What it does: Generates text from a prompt using an AI model.

Inputs

  • Prompt (required) — The instruction or question for the model. Can include variables (e.g. #StepName.field).
  • Model (required) — Which AI model to use (e.g. GPT-4, Claude). Dropdown or list from your plan.
  • Temperature (optional) — Controls randomness (0 = deterministic, higher = more creative). Typical range 0–1.
  • Max Tokens (optional) — Maximum length of the generated response in tokens. Prevents runaway output.

Outputs

The model’s generated text and a word count so you can use the result in later steps or for logging.

Output schema

  • text — The full generated text string.
  • wordCount — Number of words in the generated text (if exposed).

Extracting Information

What it does: Extracts structured information from unstructured text using AI.

Inputs

  • Content (required) — The source text (or variable containing text) to extract from (e.g. email body, transcript).
  • Schema / Field definitions (required) — The structure you want: list of field names and optionally types or descriptions (e.g. “name: string”, “amount: number”). Tells the AI what to extract.

Outputs

A single object whose keys match your schema and values are the extracted data. Use in conditions or to create/update records.

Output schema

  • fieldName — One key per field you defined in the schema. Types and nesting depend on your definition (e.g. name, email, amount, date).

Using a Decoder Assistant

What it does: Uses a Decoder Assistant to answer or perform a task (conversational step).

Inputs

  • Assistant (required) — Which Decoder Assistant to use (dropdown of configured Assistants).
  • Prompt / Query (required) — The question or instruction for the Assistant. Can include variables.
  • Conversation context (optional) — Previous messages or context to maintain a thread (if the step supports it).
  • Model overrides (optional) — Override the Assistant’s default model for this step, if allowed.

Outputs

The Assistant’s reply text and, if configured, any structured fields (e.g. extracted JSON). Use for follow-up steps or branching.

Output schema

  • text / response — The Assistant’s full reply text.
  • structuredField (if configured) — Any additional structured output fields defined for the Assistant step.

Generating Structured Data with an Assistant

What it does: Uses an Assistant to produce formatted or structured output (e.g.

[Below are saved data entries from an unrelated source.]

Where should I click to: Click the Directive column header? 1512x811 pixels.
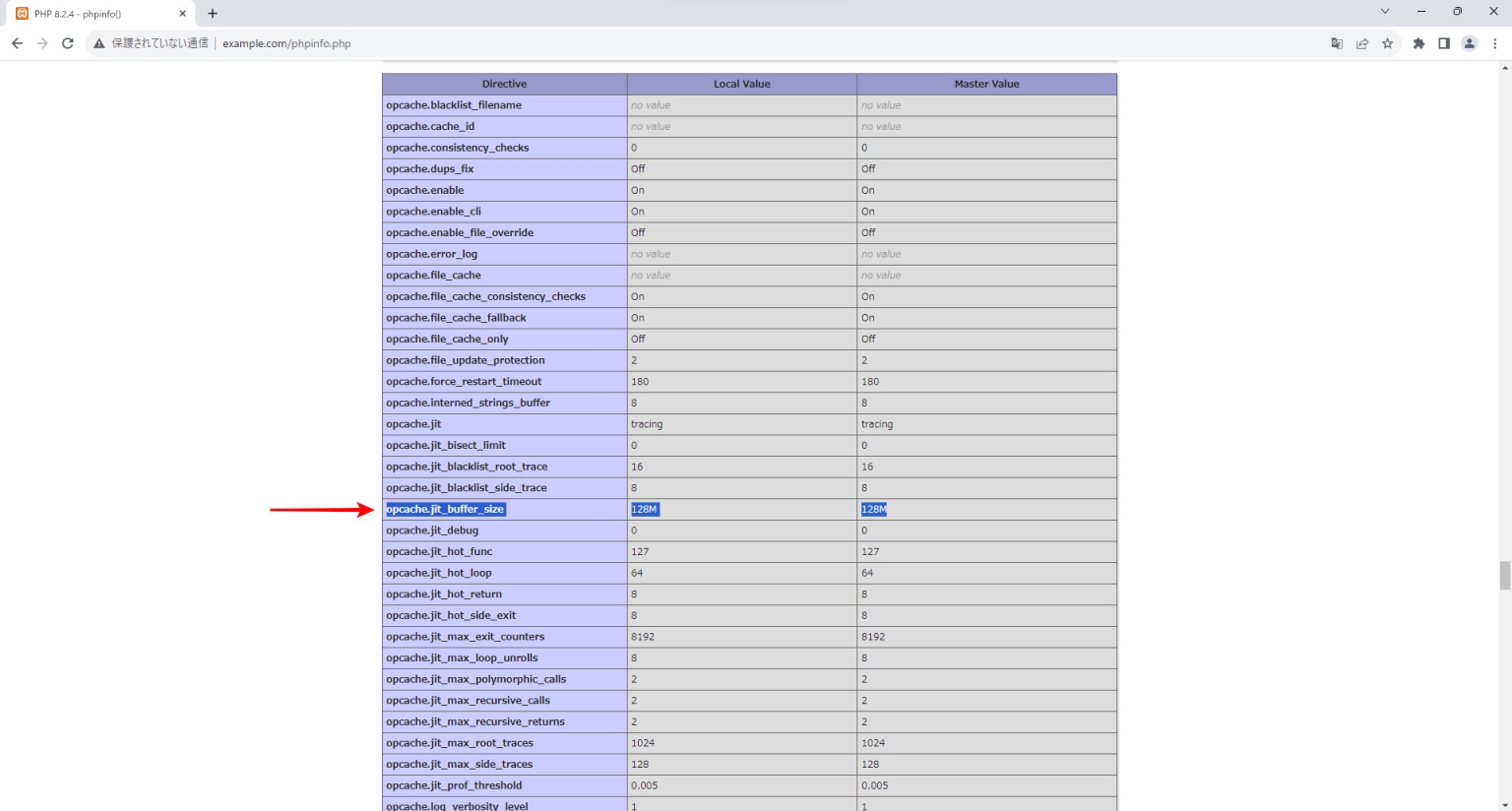click(504, 84)
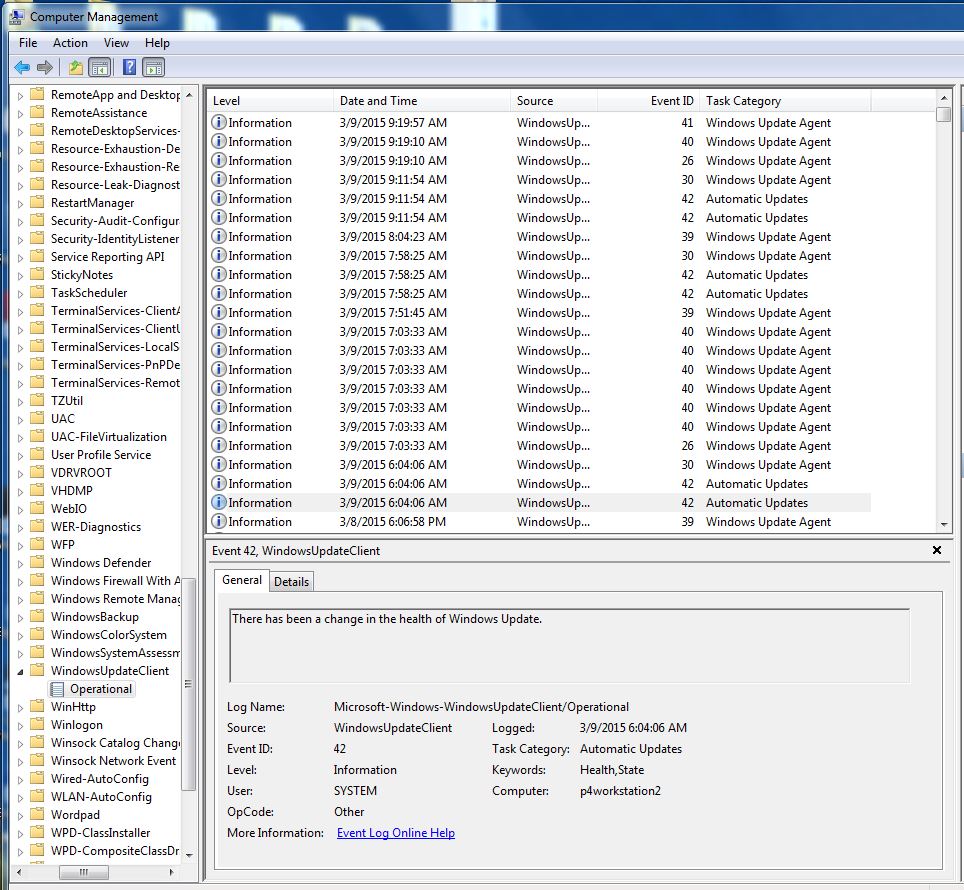
Task: Close the event preview pane with X
Action: [x=937, y=550]
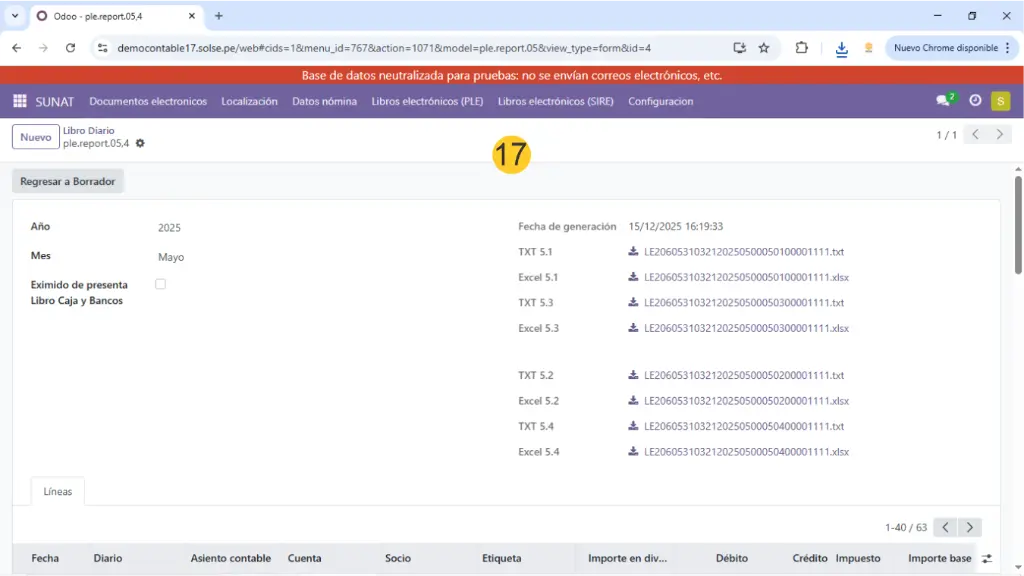Toggle Eximido de presenta Libro Caja y Bancos checkbox
This screenshot has height=576, width=1024.
click(160, 285)
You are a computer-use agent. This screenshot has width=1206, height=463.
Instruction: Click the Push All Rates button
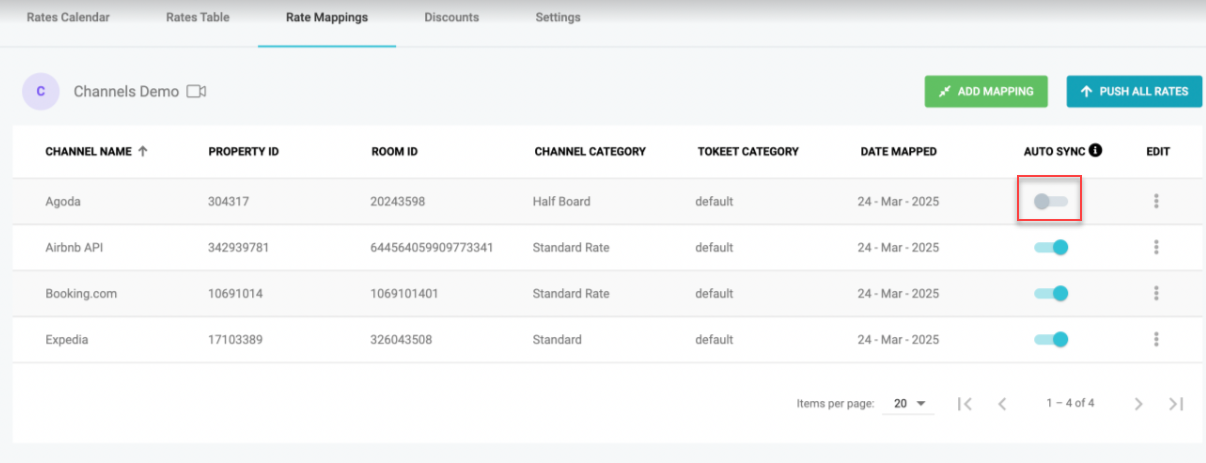pyautogui.click(x=1134, y=91)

JSON, table).

Inputs

  • Assistant (required) — Which Assistant to use.
  • Prompt (required) — Instruction describing what structure you want (e.g. “Return a JSON object with keys: title, summary, bullets”).
  • Format (required) — Schema or format description (JSON Schema, table columns, or natural-language description) so the output matches a known shape.

Outputs

A single object or list in the requested format, suitable for mapping to CRM fields or other steps.

Output schema

  • data — Object or array matching the format you specified. Use the variable picker to see the exact shape (e.g. #StepName.data.title).

Summarizing Content

What it does: Summarizes provided content using AI.

Inputs

  • Content (required) — The text (or variable) to summarize (e.g. long email, transcript, article).
  • Length (optional) — Target length (e.g. short, medium, long, or word count). Affects how much the AI condenses.
  • Style (optional) — Tone or style (e.g. bullet points, paragraph, executive summary).

Outputs

A shorter summary string you can use in emails, tickets, or reports.

Output schema

  • summary / text — The summary text.

Classifying Content

What it does: Classifies content into predefined categories using AI.

Inputs

  • Content (required) — The text (or variable) to classify (e.g. support message, feedback).
  • Categories (required) — The list of possible categories (e.g. “Bug”, “Feature request”, “Question”). Can be a simple list or a schema with descriptions.

Outputs

The chosen category and optionally confidence or per-category scores for routing or analytics.

Output schema

  • category — The selected category label.
  • confidence (optional) — Confidence score (e.g. 0–1).
  • scores (optional) — Per-category scores or probabilities, if exposed.

Generate Structured Data

What it does: Generates data (e.g. list of objects) that matches a JSON schema.

Inputs

  • Prompt / Instructions (required) — Natural-language description of what to generate (e.g. “Generate 5 product ideas with name and one-line description”).
  • Schema (required) — JSON Schema defining the structure (object shape, array of objects, types). The model’s output is validated against this.
  • Model (optional) — Override the default model for this step.

Outputs

Valid structured data (object or array) matching the schema. Use for creating records or feeding into iterators.

Output schema

  • data — The generated object or array. Fields match your JSON Schema (e.g. data[0].name, data[0].description).

Analyzing Images

Decoder provides image analysis steps that return text or structured data from images.

Simple Image Analysis

What it does: Analyzes an image and returns text output (with optional streaming). Uses an AI image model.

Inputs

  • Model (required) — Which vision/model to use (e.g. GPT-4 Vision, Claude with vision).
  • Image (required) — The image file or URL (variable from file upload or previous step). Supported: PNG, JPEG, GIF, WebP.
  • Prompt (required) — What to do with the image (e.g. “Describe this”, “Extract the text”, “List items in the image”).
  • Temperature (optional) — Randomness of the text response.
  • Streaming (optional) — When enabled, output may stream token-by-token (behavior depends on product).

Outputs

Plain-text analysis or description of the image for use in summaries, tickets, or next steps.

Output schema

  • text — The model’s text response about the image.
  • wordCount — Word count of the response (if exposed).

Structured Image Analysis

What it does: Analyzes an image with a user-defined output schema and JSON Schema validation.

Inputs

  • Model (required) — Vision-capable model to use.
  • Image (required) — Image file or URL (variable).
  • Prompt (required) — Instruction for what to extract (e.g. “Extract product name, price, and SKU from this label”).
  • Output Schema (required) — JSON Schema for the expected output (object with specific fields). Ensures structured, typed results.
  • Temperature (optional) — Randomness; often set low for extraction.

Outputs

A single object (or list) matching your schema—e.g. form fields, product details—for use in databases or other steps.

Output schema

  • data — Object whose keys match your Output Schema (e.g. productName, price, sku). Use the variable picker to see exact fields.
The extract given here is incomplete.